The question of what viable economic models will look like under next-generation networks is central to the Net Neutrality debate. On one hand, it seems unrealistic to expect that the vertically integrated content & distribution model has no place on the Internet – to exclude it by legal means will probably delay the introduction of new, efficient distribution models that users want (see, for example, the role of iTunes in kick-starting the digital music downloads business). But it is also true that the public policy implications of Internet and telephone connectivity are much more substantial than those of a console operator or movie theatre: when people discuss the importance of information-literacy they are not usually talking about access to playing games on an X-Box or being able to watch a Disney film. There is a genuine public need for effective access to email and Internet communications.

Yet in the new Internet networks all these kinds of information are delivered through the same mechanism. A large part of the problem is that people in the US (in particular) assumed that the Internet was public because the protocol for transferring information is public. But the actual physical networks are owned primarily by private entities who interconnect via market transactions and they have many incentives to recoup their investment/seek profit by tying their access offering to what people actually want, i.e. content. Especially when, as Richard Bennett has noted, there is no money to be made in being an ISP without those services, and the Internet backbone providers are almost always telcos who are offsetting their costs with voice services [2].

The business models were different back in the early 1990s when it was primarily research institutions who owned the pipes, but that’s not “neutral” or “public” in the way a government service is public. At least part of the blame for the current predicament can be laid at the feet of the “traditional Internet folks” who avoided government involvement in the Internet like the plague, and believed that a free market was the only way of preserving freedom of expression. A review of the history of other public utilities shows that in a market environment, governments might be the only mechanism that can realistically be subject to effective political influence in the public interest.
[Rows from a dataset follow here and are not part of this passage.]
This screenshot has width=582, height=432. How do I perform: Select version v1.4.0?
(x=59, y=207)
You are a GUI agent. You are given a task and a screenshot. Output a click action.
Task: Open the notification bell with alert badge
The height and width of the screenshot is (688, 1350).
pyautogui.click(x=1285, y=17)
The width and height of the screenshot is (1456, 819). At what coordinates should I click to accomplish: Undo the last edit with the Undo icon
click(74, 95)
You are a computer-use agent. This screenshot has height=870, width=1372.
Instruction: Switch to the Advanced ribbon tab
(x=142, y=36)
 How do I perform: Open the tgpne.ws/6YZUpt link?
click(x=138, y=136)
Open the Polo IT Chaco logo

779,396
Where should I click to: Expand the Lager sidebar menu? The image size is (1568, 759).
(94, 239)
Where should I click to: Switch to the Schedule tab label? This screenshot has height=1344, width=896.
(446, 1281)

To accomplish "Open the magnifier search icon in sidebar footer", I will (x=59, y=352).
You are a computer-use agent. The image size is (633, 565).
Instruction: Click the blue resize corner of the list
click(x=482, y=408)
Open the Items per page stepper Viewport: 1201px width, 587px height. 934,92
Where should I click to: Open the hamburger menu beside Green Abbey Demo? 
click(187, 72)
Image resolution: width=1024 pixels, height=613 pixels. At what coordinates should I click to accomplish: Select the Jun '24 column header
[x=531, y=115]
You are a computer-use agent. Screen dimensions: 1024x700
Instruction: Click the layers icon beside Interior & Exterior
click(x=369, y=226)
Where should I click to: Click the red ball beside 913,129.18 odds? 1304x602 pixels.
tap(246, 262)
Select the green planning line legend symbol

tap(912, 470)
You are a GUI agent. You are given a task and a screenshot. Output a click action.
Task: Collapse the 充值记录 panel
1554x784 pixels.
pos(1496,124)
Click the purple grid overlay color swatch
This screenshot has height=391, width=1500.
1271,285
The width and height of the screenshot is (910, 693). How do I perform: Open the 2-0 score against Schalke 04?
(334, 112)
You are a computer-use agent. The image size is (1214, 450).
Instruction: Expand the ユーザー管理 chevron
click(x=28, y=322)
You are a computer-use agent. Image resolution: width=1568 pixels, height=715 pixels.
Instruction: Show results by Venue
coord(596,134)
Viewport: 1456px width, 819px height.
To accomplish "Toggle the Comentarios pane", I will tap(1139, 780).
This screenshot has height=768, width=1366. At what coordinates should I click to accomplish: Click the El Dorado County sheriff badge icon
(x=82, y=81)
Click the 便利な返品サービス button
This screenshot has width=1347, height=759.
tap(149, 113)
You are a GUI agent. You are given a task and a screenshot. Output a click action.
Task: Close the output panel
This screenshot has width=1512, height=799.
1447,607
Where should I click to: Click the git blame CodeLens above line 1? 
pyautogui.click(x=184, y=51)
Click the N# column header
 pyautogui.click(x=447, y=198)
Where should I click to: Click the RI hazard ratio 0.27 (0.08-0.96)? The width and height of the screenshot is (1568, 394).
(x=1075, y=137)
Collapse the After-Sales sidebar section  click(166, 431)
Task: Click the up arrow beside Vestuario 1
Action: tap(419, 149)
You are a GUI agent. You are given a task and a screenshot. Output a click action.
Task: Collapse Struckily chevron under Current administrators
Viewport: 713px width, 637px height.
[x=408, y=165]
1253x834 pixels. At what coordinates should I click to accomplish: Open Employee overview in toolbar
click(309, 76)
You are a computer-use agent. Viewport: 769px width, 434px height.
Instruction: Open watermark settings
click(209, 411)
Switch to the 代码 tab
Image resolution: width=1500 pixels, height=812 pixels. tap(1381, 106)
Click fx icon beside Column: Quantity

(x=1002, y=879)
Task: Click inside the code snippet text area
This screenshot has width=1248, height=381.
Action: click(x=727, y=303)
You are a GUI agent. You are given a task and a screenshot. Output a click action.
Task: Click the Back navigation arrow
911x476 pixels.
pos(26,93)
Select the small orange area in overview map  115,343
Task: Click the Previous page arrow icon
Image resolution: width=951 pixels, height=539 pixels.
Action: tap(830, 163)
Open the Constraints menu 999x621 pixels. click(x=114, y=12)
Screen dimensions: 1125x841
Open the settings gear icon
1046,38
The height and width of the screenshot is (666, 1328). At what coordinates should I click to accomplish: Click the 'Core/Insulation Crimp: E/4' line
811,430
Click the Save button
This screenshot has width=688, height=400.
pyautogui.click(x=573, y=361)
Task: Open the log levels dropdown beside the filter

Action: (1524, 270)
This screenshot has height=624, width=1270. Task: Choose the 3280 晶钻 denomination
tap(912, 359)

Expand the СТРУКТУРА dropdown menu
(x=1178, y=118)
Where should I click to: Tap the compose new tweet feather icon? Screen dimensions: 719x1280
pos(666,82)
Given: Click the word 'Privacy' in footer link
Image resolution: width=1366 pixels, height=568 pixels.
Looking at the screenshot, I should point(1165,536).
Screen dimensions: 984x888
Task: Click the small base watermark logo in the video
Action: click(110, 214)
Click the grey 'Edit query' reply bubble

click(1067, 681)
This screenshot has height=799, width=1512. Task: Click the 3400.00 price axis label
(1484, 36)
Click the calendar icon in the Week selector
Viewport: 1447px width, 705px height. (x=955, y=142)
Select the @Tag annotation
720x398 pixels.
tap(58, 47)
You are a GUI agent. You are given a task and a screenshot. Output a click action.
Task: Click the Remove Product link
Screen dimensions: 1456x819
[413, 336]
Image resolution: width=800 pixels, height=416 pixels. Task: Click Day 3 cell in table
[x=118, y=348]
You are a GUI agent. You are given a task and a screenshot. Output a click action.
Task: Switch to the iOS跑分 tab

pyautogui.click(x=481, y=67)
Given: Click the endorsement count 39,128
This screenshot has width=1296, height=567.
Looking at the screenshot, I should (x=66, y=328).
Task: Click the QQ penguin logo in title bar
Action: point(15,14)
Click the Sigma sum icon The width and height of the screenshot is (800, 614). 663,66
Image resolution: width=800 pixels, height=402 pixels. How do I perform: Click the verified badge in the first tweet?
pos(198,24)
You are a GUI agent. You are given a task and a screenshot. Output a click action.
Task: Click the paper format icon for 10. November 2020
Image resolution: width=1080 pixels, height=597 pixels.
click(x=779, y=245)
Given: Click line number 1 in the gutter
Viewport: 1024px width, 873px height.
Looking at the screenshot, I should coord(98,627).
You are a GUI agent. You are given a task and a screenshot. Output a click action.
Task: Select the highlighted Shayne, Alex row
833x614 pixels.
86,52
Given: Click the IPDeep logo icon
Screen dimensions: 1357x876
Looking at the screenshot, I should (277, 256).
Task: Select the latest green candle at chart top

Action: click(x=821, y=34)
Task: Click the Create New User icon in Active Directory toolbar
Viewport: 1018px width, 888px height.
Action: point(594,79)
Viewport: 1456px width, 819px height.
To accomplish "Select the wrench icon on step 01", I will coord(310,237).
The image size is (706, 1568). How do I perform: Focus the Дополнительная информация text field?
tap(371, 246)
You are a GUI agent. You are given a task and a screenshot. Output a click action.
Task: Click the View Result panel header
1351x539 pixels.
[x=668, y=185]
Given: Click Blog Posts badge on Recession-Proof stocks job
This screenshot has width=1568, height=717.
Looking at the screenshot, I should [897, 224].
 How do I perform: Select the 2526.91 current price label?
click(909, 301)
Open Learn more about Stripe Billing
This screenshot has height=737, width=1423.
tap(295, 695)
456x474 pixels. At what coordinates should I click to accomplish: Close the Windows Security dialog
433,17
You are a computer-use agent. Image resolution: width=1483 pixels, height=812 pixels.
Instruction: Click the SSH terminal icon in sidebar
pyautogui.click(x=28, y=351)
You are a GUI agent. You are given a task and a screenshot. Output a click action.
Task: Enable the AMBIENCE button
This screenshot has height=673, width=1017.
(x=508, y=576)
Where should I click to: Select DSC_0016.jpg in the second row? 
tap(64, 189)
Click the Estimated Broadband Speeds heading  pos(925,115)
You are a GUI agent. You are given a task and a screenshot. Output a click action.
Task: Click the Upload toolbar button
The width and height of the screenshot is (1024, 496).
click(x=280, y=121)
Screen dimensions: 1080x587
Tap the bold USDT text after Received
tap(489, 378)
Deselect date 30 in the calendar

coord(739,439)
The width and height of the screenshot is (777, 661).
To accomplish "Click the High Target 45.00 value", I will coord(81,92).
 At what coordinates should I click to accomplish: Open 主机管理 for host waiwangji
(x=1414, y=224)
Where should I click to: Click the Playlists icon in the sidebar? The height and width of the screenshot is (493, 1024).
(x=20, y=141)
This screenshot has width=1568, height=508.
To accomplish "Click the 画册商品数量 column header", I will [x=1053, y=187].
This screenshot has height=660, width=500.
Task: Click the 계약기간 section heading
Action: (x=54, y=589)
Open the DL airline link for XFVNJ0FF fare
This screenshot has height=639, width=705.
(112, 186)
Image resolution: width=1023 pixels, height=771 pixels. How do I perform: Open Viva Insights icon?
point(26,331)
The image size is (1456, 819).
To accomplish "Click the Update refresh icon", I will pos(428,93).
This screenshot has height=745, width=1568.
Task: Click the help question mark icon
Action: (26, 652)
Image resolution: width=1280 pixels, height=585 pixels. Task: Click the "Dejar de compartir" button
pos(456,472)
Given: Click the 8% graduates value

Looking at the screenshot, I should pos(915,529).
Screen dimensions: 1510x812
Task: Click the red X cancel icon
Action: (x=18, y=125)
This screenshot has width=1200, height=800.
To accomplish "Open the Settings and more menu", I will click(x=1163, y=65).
In summary, the Net Neutrality issue is not as simple as it might first appear. There could be genuine suppression of innovation from simplistic anti-discrimination legislation, yet imperfect competition is a feature of these networks which requires public policy remedies. The most important activity over the next few years will be clarifying what the most important public benefits of network access are, and developing mechanisms for supporting those benefits. In a rapidly changing network environment, these will need to be more sophisticated than simply arguing for a status quo, or worse, implementing poor legislation that is unresponsive to the business models that will shape the Internet’s future.

Danny Butt is a consultant in new media, culture, and development, and partner at Suma Media Consulting.

[1] For an excellent overview of the value chains in this sector, see Johns J. (2006)”Video games production networks: value capture, power relations and embeddedness.” Journal of Economic Geography 6(2):151-180; doi:10.1093/jeg/lbi001

[2] See comment on Tim Berners-Lee’s weblog: Berners-Lee, T. (2006) “Neutrality of the Net” http ://dig.csail.mit.edu/breadcrumbs/node/132, Accessed 27th May 2006.